I throw on my jeans and scour the kitchen for cutlery. Three forks. I take a swig of cold tea from the bowl I used as a vessel last night and stroll the morning dew in search of a bakery. I settle for a 24 hour mini mart called SuperSam and purchase some fresh rolls, a yogurt and a couple of drozdzowki. When I get back to the flat, we fill the rolls with cream cheese and get disturbed. A ten to nine, Gnome bursts in through the front door with a couple of new guests. She yells good morning at us and shuffles her new clients into the polystyrene pope room. We had agreed to have the room until ten o’clock this morning but I suppose this comes at the expense of winning a bitter haggle.

We consume our breakfast on the small balcony and finish packing to the voices of Gnome’s new guests, they hand over the full asking price in cash and Gnome leaves. The gent of the new clientele asks where we are from but he has never heard of Bochnia. He sits in the second bedroom and natters to us politely while skinning up a joint on the coffee table. We bid them adjure and walk towards the train station with our suitcase, passing scores of babas with smoked cheese and head scarves on the way. We pay a lady at the station five zlotys to take our suitcase somewhere and look after it for the day while we scout the area for busses to the Morskie Oko.

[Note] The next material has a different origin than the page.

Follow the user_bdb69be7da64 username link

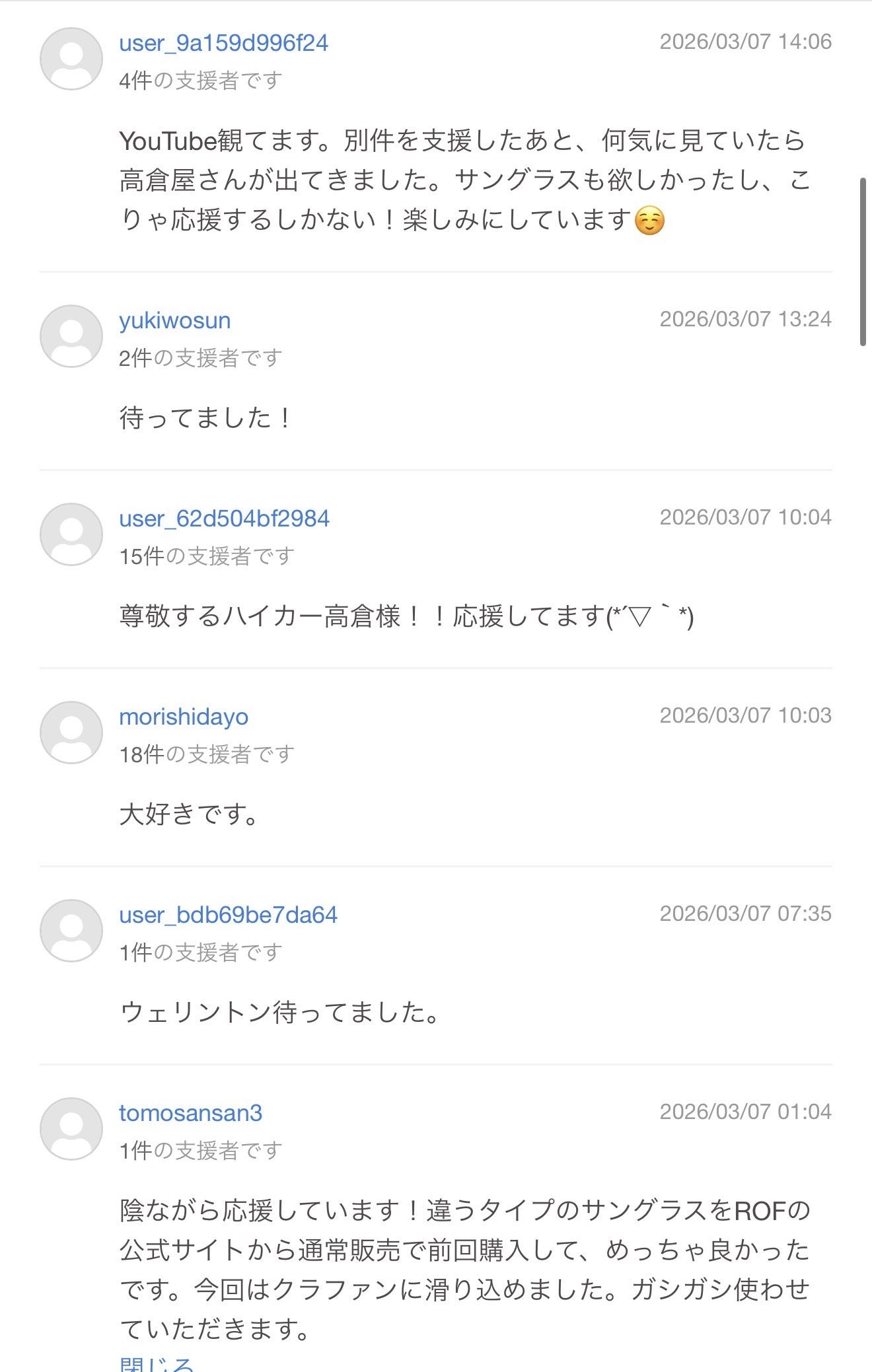pos(228,915)
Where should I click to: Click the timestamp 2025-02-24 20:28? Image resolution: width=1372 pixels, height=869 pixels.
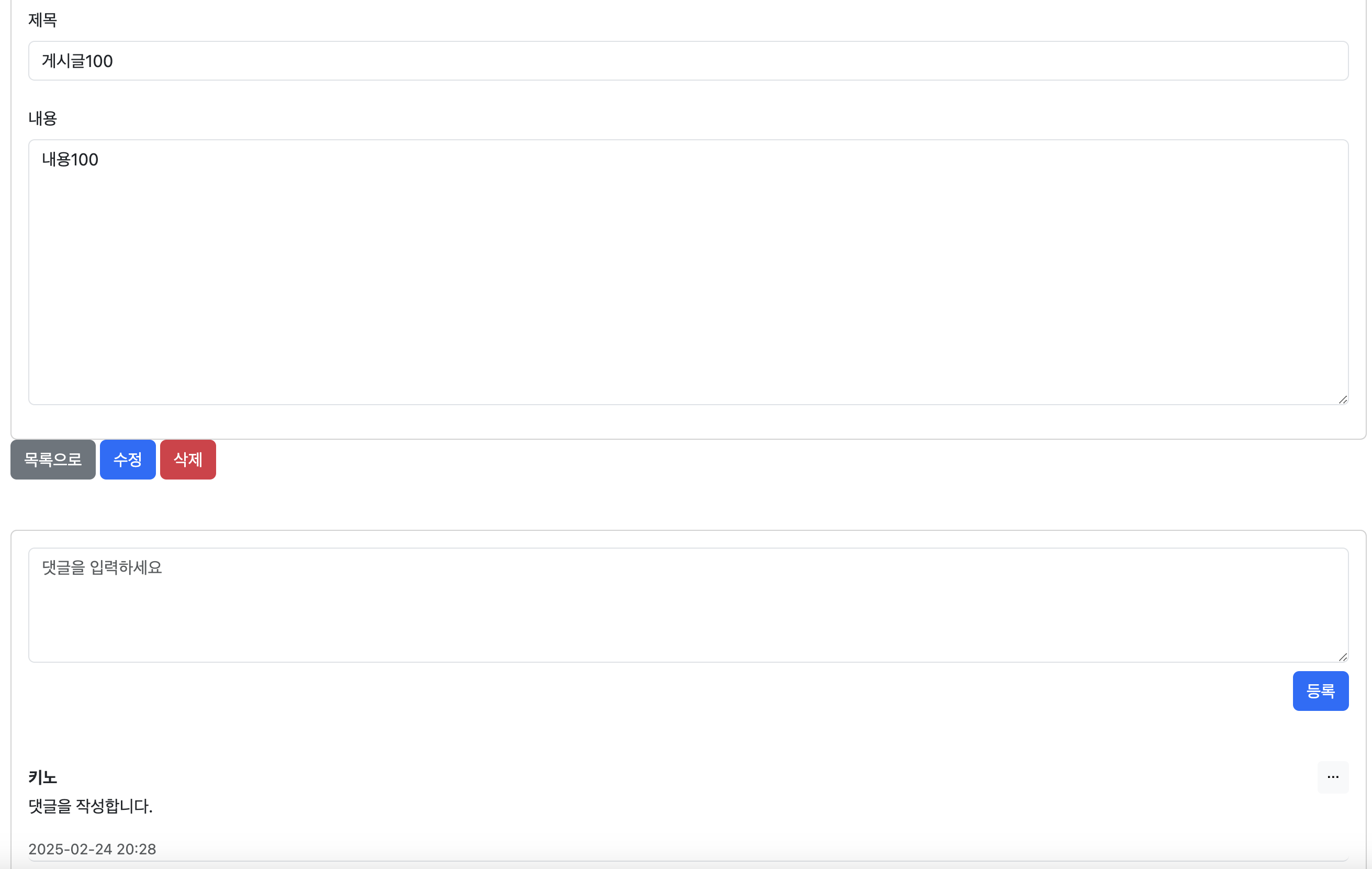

The mini bus is tight and loud. It buzzes through small villages, bombs around sharp corners and struggles over dusty hills, lavished on either side with fury green trees. I listen to a Spanish vocab builder and the first ten minutes of Andrew Marr before we arrive at a large car park. We pay the driver eight zloty each and then pay another three something to get through the gates and into the countryside. There are posters and signs everywhere exclaiming the presence of bears in the area. A mass of people start to make their way up the steady mountain and scores of walkers crack open tinnies as a symbol of vacation. I am stunned that so many people are drinking beer at this time and place. I fancy one. Waterfalls, brooks, sudden drops and random pathways jilt at all angles throughout the six kilometer hike to the top of the mountain. I drink a litre of water, wash my face in a stream and get confused for a girl on the way to the Oko. Once we get to our destination I feel a change in the air. The most placid and glistening veneer of the cleanest and possibly the coldest water I have ever seen lay in front of me surrounded by flourishing greenery and crumbling rocks. Chubby fish swim close to the edge in hope that I will drop my sandwich from the rock I am perched on. A guesthouse looks over the transparent water where trout swim and children throw stones. Group loads of Poles arrive on carts pulled by horses and there is not a cloud in the sky. I look up to my right at one of the highest mountains in view, Joanna tells me it is called Rysy and it is 2500 metres high. Crikey. I buy some tea with rum and we sit with a group of elderly Germans who munch on pealed apples with bread and meat.